Study text:
----------------
Can I Compete in BJJ with a Rib Injury?
Competing in BJJ with a rib injury is a bad idea, as it can worsen your condition and prolong your recovery.
Unless you are a professional athlete or you are striving to become one in the near future, you should take the risk but wait for the next opportunity. Rib injuries can easily be exacerbated by the high-intensity and physical demands of competition.
Keep in mind, there are plenty of Jiu Jitsu competitions every year. If you don’t compete in the next one, you can compete in the one after that.
Floating Rib Injury BJJ
A floating rib injury in BJJ occurs when one of the lower ribs, known as a floating rib, is bruised/contused, dislocated, or fractured. These ribs are called floating ribs since they are only connected to the spine on the back, which makes them less stable and more susceptible to injuries.
----------------
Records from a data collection
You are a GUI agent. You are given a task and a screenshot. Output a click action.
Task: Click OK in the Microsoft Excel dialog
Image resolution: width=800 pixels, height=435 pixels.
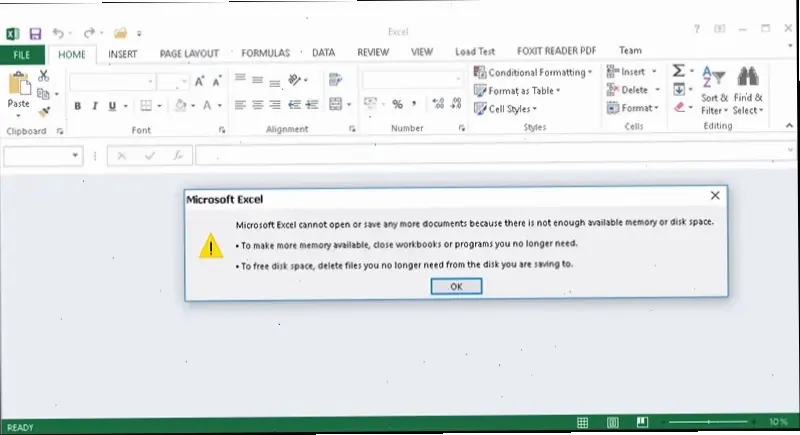point(456,286)
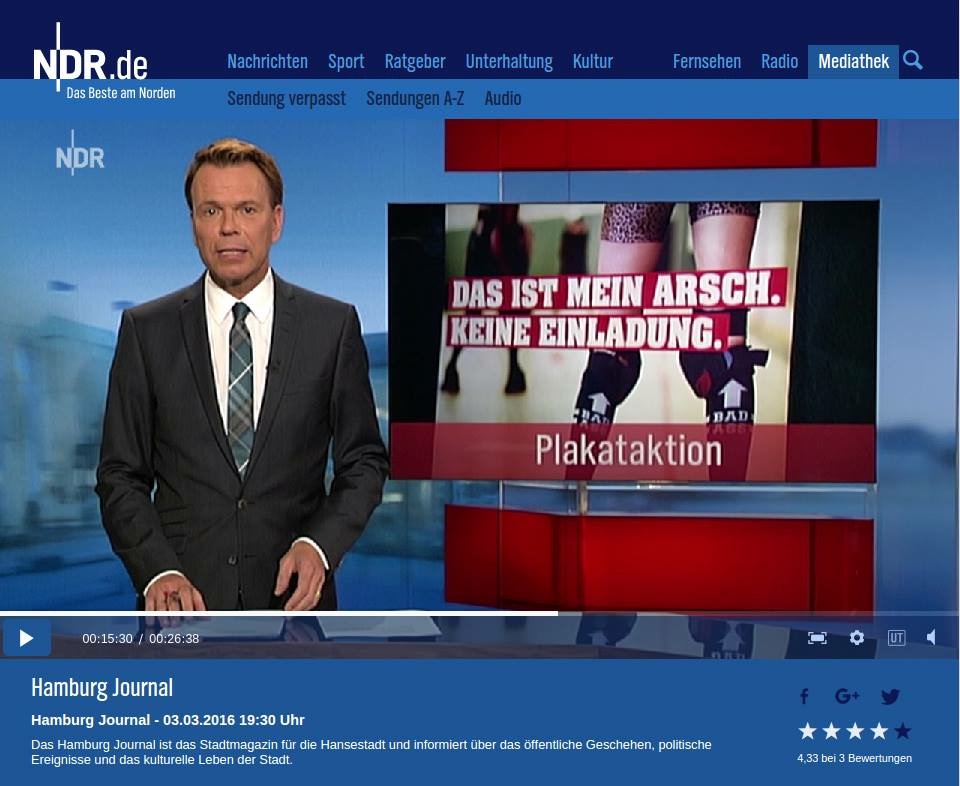Toggle fullscreen video mode
The width and height of the screenshot is (960, 786).
tap(817, 638)
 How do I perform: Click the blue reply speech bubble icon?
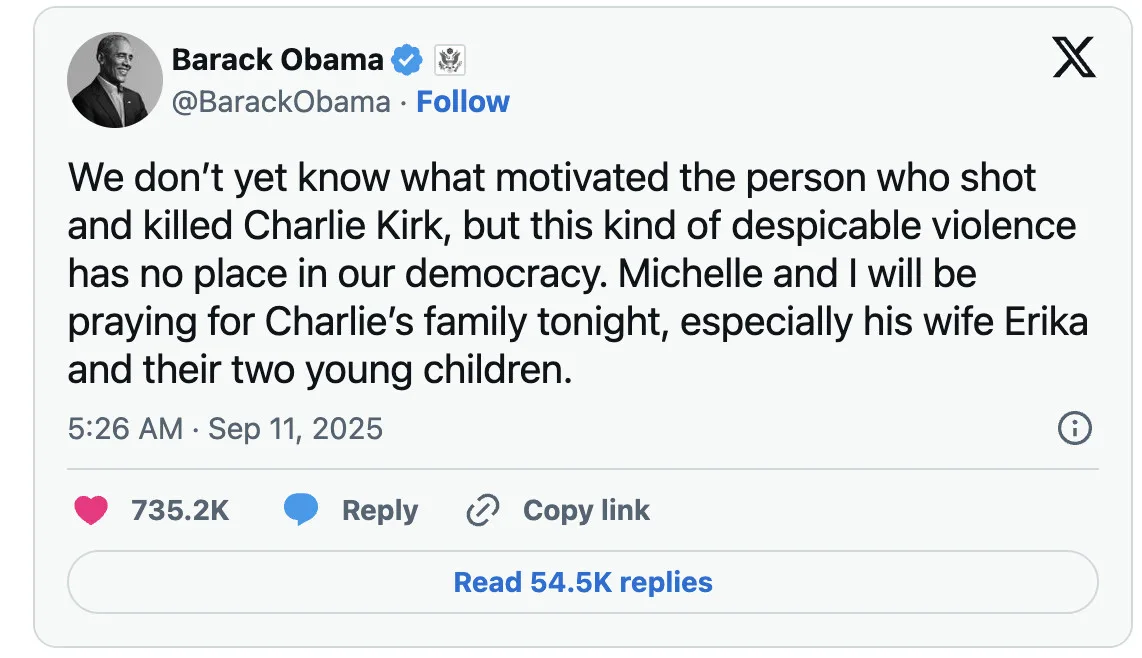coord(301,511)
----------------
Tasks for this exercise:
1. In the BJJ rib injury text, why are the lower ribs called floating ribs?
2. Continue the BJJ rib injury text from where it stops.

Responses:
1. They are connected to the spine only at the back.

2.
As with most other rib injuries, the symptoms include intense pain, swelling, and difficulty breathing. If you suspect you have a floating rib injury, consult a medical professional immediately.
In summary, rib injuries are among the most common injuries in BJJ, but they don’t need intervention most of the time.
As with all injuries, your best bet is to take precautions to prevent rib injuries in the first place. With adequate recovery methods, as the ones explained above, you can heal and get back to training strong and safe.
Nevertheless, always listen to your body and seek medical attention if you experience severe or persistent pain or you didn’t get a proper diagnosis.